Is usage-based insurance fairer?
Regardless of how much you save, usage-oriented systems have the capacity to be much fairer.
The use of telematics data over more traditional risk factors could be a step towards a fairer insurance marketplace, one that determines a driver’s risk and costs based on his or her specific record rather than broader category-based risk factors.
If what you pay is determined by how you drive, you would also have much more control over your auto insurance rate.
This could be a big change from the current system where harder-to-control factors that influence insurance premiums, such as credit-based insurance scores, occupation, education, or the driver’s home zip code are potentially discriminatory or unfair.
However this only works so long as there is transparency with UBI. Drivers need to see a link between changes in their driving behavior and their premiums. Without this transparency, the National Association of Insurance Commissioners warn that UBI, “then becomes another inaccessible black box understood by few and trusted by even fewer.”
This transparency is crucial because there is still potential for UBI to be discriminatory.

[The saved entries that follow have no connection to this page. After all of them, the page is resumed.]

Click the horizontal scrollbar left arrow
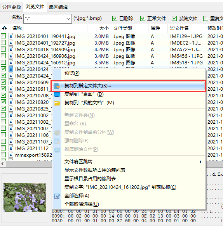The width and height of the screenshot is (223, 228). pyautogui.click(x=2, y=164)
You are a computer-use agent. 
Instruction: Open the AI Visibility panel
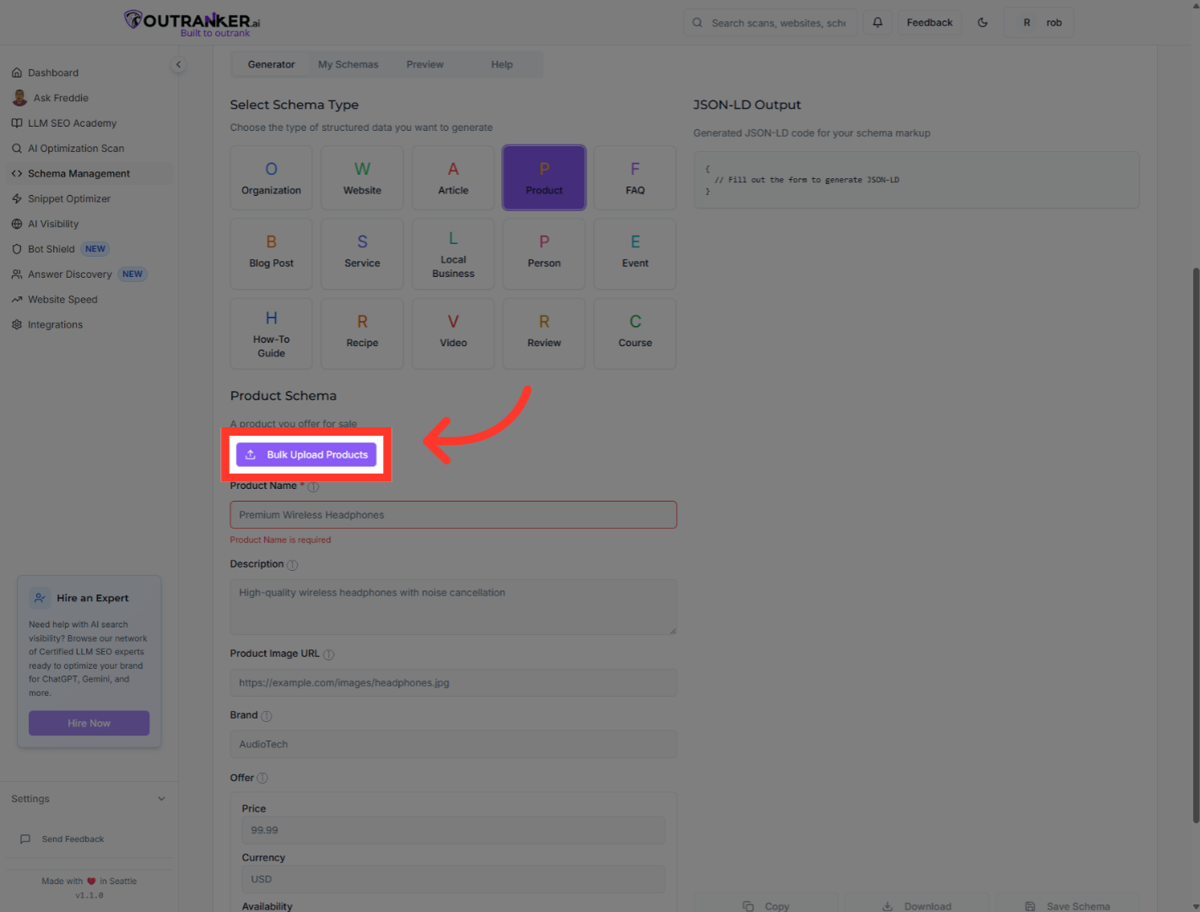[x=54, y=224]
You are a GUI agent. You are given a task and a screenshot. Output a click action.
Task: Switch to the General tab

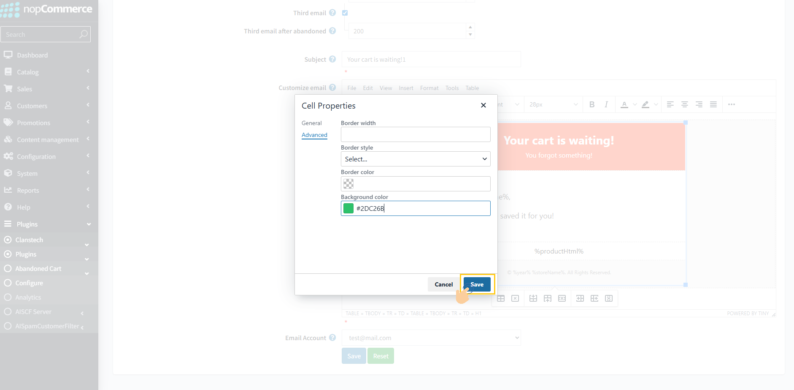311,123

The NAIC warns that if the neighborhoods where people drive is included in rate decisions this could still disproportionately affect minority or low-income drivers.
The privacy trade-off
There are still obstacles in the way of a widespread roll out of telematics-based systems. Chief among these will be privacy concerns around the data such devices record.
The trade-off with this fairer, more efficient and possibly lower-cost insurance is our driving data. As drivers, are we comfortable sharing so much information?
“Some people feel it may be intrusive, and they don’t want their auto insurer to have access to the information,” says Barry.
This is backed up by Pew research. A survey from 2015 found that 45 percent of respondents were not comfortable with such a privacy trade off.
Making the switch
We may be in the midst of a transition period and heading towards a more data-driven auto insurance marketplace. If you’re comfortable sharing data with your insurance company, look into the differences usage-based or pay-per-mile and give one a test drive.
Depending on the policy, you might only need to install the telematics device for several months before locking in your customized rate. You can ship the device back to the insurer after.
On the other hand, if you’d prefer to stick with a traditional auto policy, you may still want to compare quotes and make sure you’re not paying more than you need to.